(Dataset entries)

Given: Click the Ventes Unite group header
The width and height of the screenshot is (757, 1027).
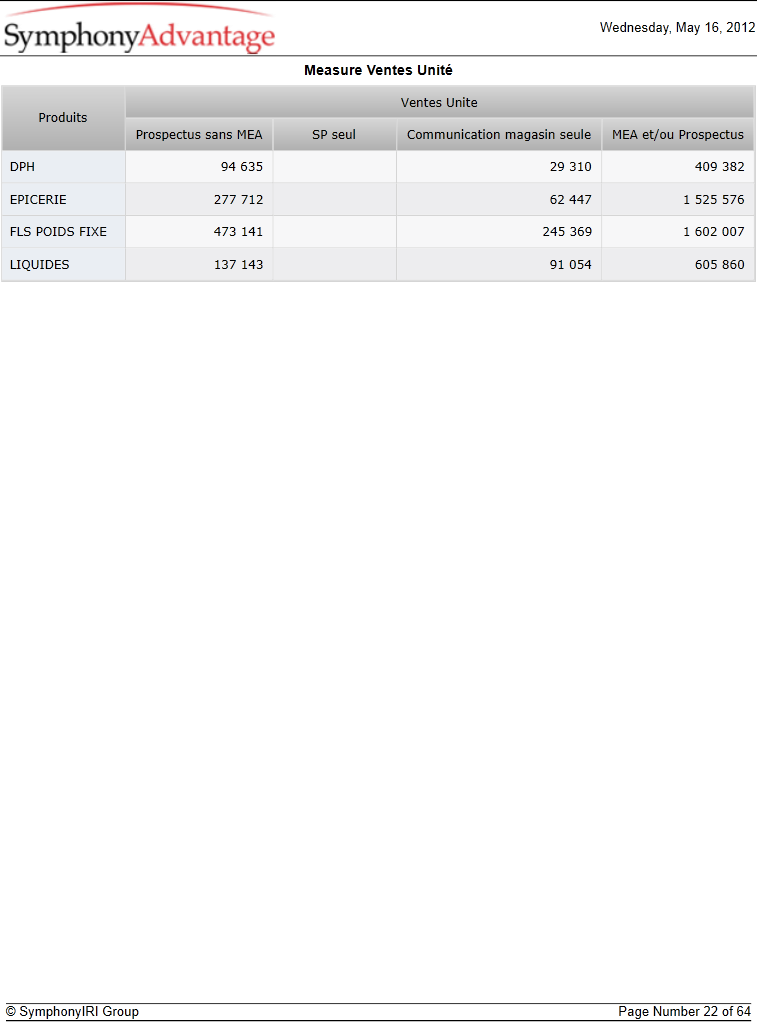Looking at the screenshot, I should (439, 102).
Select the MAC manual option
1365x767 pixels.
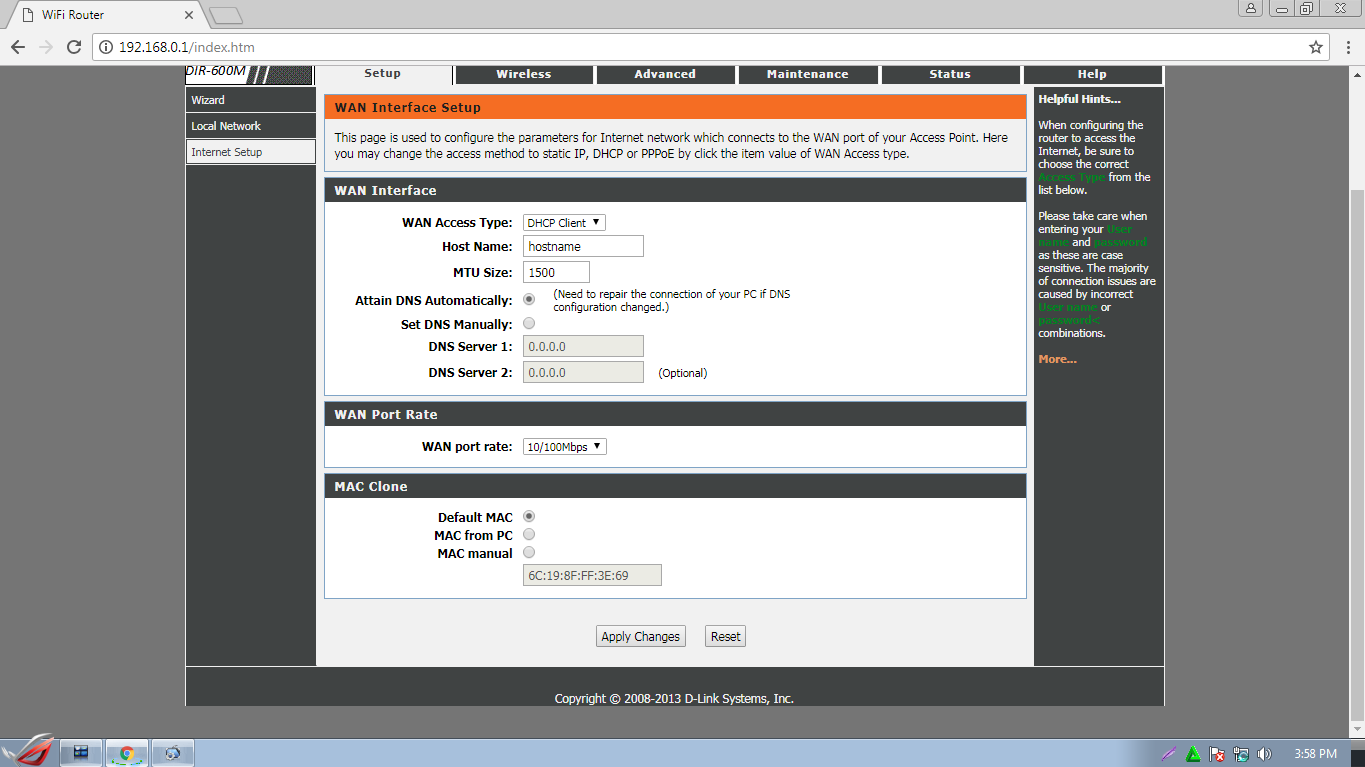pos(528,551)
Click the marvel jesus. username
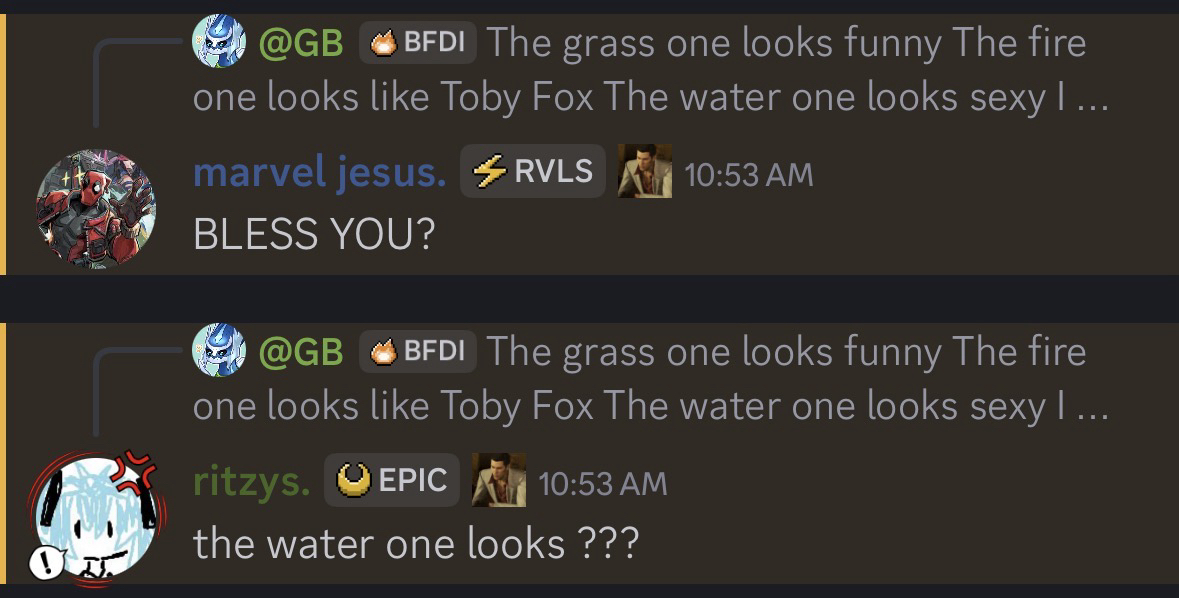1179x598 pixels. [x=319, y=173]
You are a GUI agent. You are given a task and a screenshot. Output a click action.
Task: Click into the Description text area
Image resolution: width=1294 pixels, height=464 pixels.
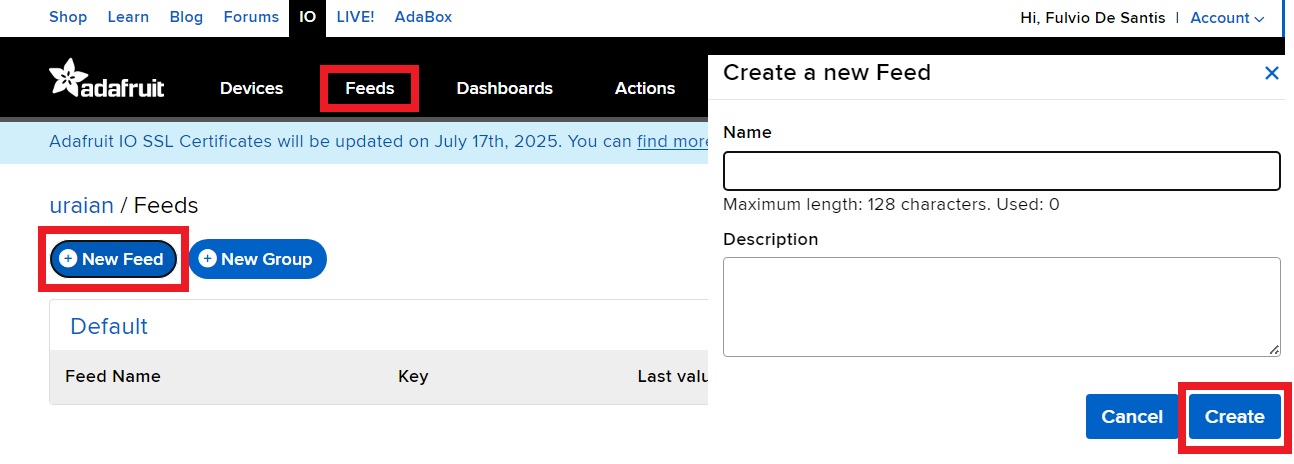[x=1001, y=306]
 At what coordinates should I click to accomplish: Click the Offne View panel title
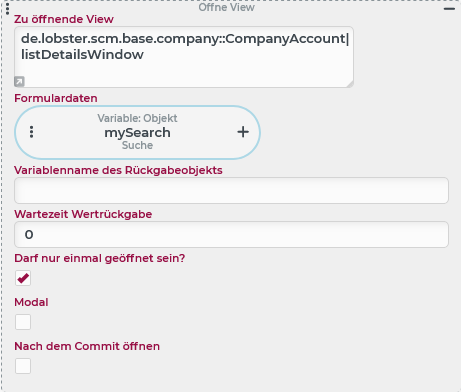(x=227, y=7)
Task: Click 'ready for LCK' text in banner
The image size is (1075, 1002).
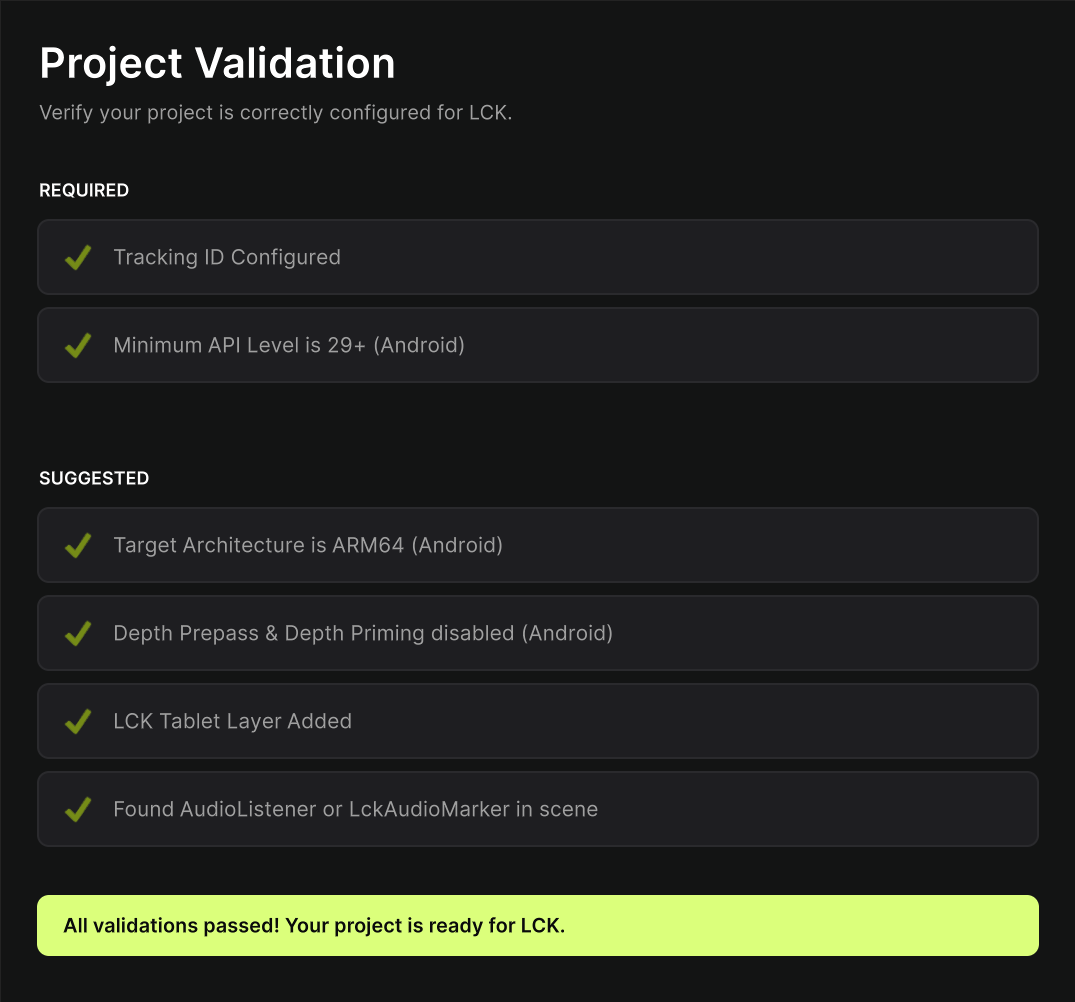Action: tap(497, 926)
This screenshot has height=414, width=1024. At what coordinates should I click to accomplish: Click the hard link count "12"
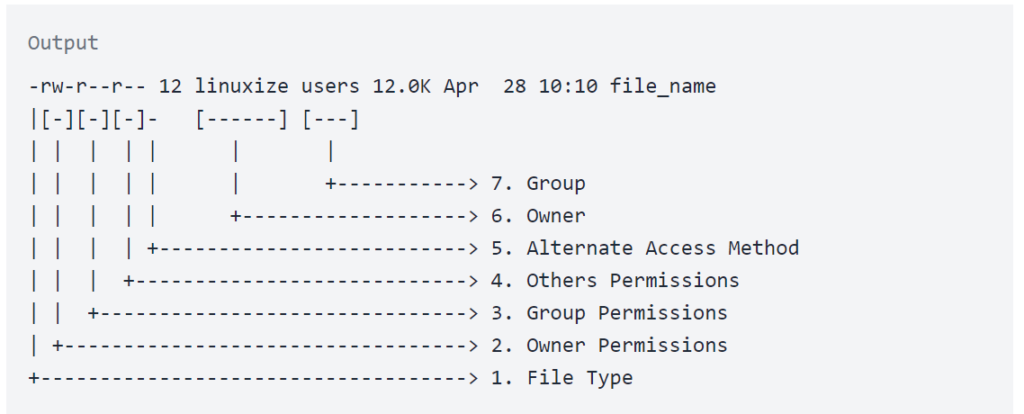170,87
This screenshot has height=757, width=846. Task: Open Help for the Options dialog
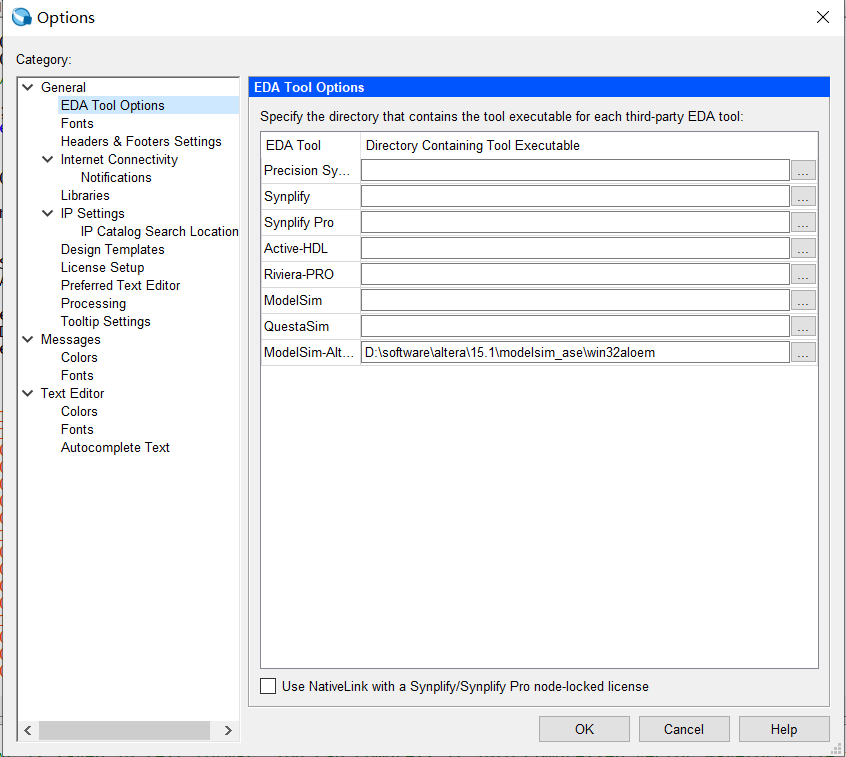coord(784,728)
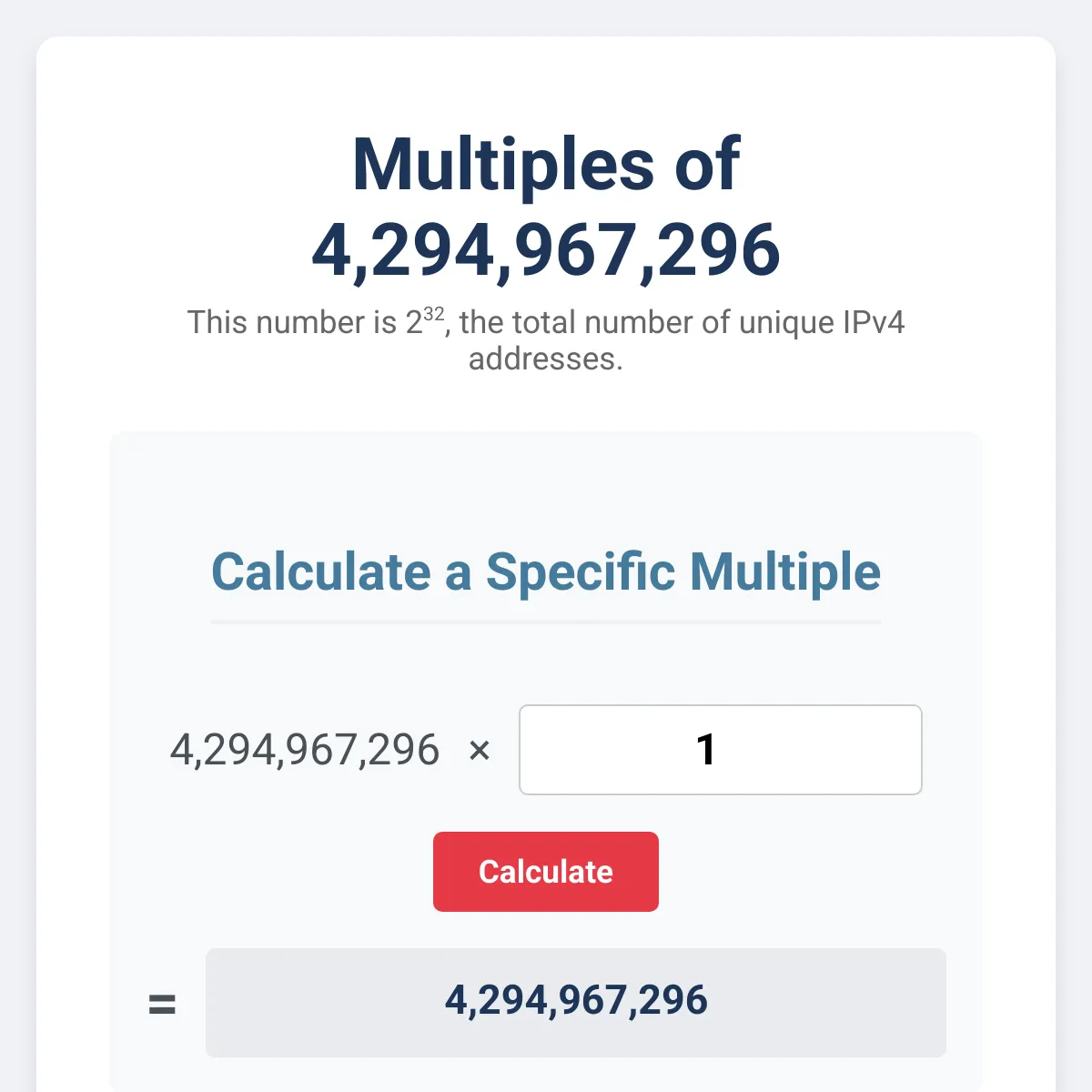
Task: Click the divider line under the section heading
Action: (x=546, y=622)
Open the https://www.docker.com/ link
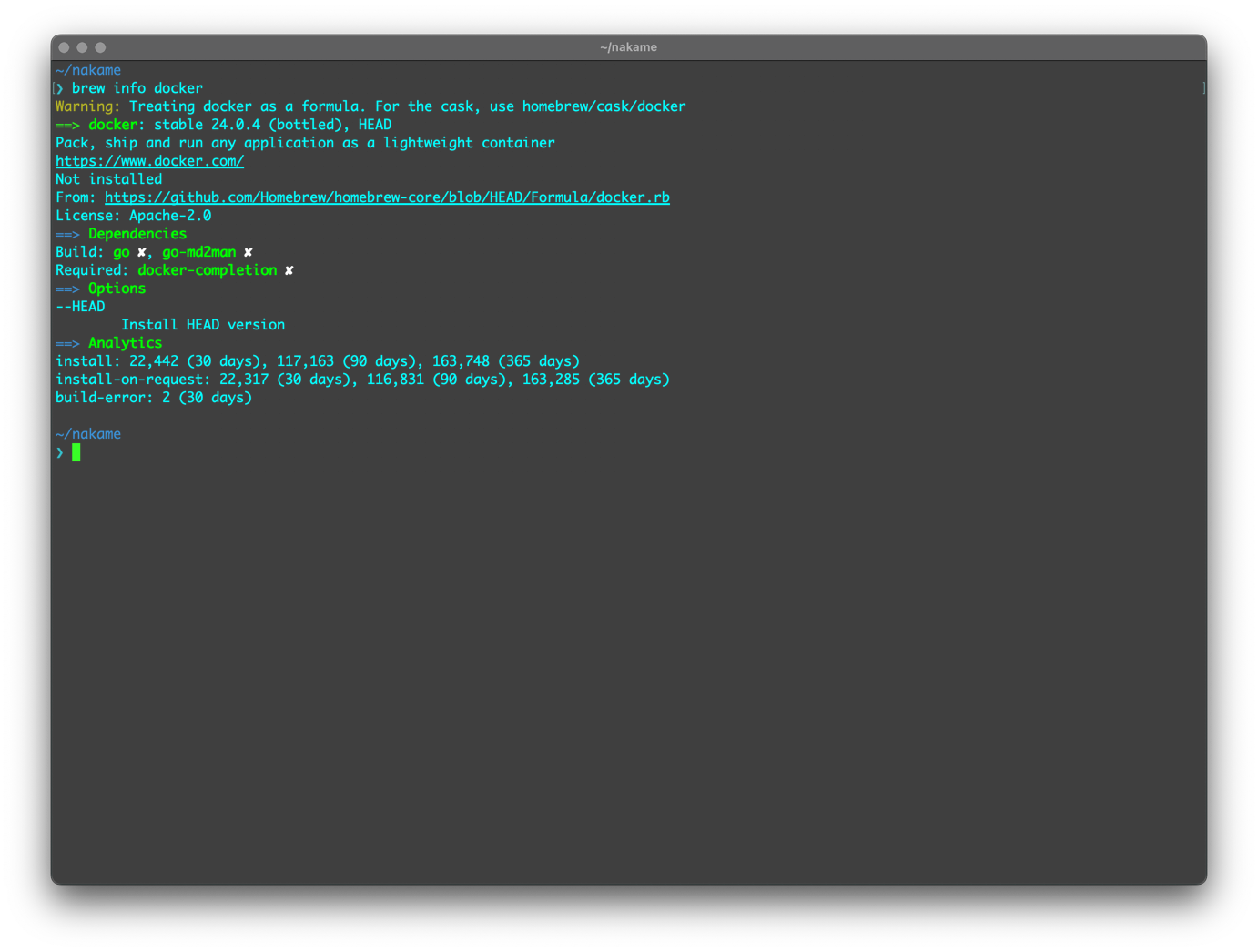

> Exercise goal
Number of lines in the records above holding the word "text": state it and nothing else.

> Task response
2